Compute LCC curve for downsampled edgelists
lcc_curve.RdComputes the sizes of the largest connected components (LCC) for edgelists downsampled at multiple fractions. This is useful for analyzing graph stability and determining the critical sequencing depth.
Usage
lcc_curve(
pxl_file,
components,
fracs = seq(0.1, 1, by = 0.1),
outdir = NULL,
mc_cores = 1,
verbose = TRUE
)Arguments
- pxl_file
Path to the input PXL file containing the edgelist.
- components
A character vector of component names to include. All components must be present in the PXL file.
- fracs
A numeric vector of downsampling fractions. Values must be strictly between 0 and 1. Default is
seq(0.1, 1, by = 0.1).- outdir
Optional output directory for downsampled parquet files. If
NULL(default), files are saved to a temporary directory and deleted after computation.- mc_cores
Number of cores for parallel processing. Default is 1 (sequential). Values > 1 use
parallel::mclapply.- verbose
Logical; if
TRUE(default), print progress messages.
Value
A tibble with columns:
- component
The component (cell) identifier.
- frac
The downsampling fraction.
- n_nodes
The number of nodes in the largest connected component.
- read_count
The estimated number of reads supporting the LCC at the given fraction.
Details
Graph stability analysis
The LCC (largest connected component) measures graph connectivity. When downsampling sequencing reads, edges are removed probabilistically, which eventually causes the graph to fragment into smaller disconnected components.

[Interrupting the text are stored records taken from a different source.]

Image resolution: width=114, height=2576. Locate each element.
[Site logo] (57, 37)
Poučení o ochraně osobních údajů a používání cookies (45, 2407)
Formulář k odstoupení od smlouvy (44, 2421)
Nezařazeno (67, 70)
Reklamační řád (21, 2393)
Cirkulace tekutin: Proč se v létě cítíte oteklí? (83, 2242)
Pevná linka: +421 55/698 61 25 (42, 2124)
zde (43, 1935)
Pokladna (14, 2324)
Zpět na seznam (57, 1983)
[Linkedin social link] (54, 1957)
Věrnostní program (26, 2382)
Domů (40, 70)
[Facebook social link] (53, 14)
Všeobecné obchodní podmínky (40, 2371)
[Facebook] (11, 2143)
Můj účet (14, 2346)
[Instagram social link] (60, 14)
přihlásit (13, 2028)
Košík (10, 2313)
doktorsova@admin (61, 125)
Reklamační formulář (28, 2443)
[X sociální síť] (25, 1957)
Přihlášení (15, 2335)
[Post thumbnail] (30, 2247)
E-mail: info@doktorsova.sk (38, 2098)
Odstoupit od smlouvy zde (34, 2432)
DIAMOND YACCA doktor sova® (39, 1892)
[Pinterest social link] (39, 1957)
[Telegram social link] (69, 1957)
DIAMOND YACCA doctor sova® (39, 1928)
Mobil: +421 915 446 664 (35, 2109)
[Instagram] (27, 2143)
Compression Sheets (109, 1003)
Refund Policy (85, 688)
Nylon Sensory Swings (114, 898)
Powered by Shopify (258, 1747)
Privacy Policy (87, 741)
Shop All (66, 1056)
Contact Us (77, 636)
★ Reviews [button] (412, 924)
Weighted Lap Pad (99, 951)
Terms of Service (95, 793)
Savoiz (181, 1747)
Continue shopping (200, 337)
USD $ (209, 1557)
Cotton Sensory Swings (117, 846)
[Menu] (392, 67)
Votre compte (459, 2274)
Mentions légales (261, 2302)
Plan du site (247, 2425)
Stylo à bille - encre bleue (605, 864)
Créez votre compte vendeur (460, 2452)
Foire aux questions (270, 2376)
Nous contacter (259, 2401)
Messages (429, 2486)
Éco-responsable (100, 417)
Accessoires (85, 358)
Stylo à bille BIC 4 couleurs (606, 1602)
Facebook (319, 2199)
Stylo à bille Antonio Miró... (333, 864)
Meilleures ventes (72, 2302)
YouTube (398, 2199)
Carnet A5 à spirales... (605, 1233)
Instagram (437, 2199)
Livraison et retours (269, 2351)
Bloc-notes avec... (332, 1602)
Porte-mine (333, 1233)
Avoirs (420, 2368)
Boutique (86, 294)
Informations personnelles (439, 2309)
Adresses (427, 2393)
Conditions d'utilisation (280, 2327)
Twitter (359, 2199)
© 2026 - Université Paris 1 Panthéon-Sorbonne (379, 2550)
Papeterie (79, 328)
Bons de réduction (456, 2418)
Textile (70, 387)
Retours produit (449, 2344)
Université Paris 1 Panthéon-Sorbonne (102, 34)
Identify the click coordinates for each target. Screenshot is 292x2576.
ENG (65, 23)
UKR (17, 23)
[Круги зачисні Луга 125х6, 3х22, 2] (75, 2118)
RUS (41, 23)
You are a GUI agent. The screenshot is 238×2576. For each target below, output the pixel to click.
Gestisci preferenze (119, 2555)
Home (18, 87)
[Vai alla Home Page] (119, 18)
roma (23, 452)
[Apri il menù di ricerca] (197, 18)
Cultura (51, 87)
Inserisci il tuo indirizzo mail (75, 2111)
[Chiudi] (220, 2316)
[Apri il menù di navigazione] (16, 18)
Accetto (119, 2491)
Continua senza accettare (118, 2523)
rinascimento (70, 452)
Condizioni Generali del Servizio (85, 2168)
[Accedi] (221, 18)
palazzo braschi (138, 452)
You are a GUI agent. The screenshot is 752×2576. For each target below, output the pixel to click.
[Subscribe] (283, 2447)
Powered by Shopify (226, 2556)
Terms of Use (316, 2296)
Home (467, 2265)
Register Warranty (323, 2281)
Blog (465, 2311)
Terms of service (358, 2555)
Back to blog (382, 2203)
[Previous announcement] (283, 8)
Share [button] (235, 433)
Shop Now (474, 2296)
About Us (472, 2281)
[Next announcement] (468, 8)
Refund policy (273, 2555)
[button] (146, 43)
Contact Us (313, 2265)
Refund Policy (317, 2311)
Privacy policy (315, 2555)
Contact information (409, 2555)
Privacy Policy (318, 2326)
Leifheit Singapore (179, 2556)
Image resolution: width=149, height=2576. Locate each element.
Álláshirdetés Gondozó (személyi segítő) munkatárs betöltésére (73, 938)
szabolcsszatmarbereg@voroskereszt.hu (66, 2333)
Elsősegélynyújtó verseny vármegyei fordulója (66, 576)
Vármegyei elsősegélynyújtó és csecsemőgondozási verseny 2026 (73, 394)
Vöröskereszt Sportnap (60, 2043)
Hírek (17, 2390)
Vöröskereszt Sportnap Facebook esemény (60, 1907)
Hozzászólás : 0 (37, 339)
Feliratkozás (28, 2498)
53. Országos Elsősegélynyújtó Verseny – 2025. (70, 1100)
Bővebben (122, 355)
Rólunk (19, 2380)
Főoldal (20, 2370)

By computing LCC sizes at multiple downsampling fractions, you can observe how graph connectivity degrades with reduced sequencing depth. Typically, there is a sharp transition point where the LCC collapses, indicating the minimum sequencing depth required to maintain graph structure.
Workflow
This function is a high-level wrapper that:
Calls
downsample_to_parquetto create downsampled edgelistsCalls
lcc_sizesto compute LCC sizes for each fractionOptionally cleans up temporary files
Performance
Computations are scalable thanks to efficient SQL queries. LCCs are computed
using the duckpgq extension for DuckDB, enabling fast graph operations
without loading the full edgelist into memory.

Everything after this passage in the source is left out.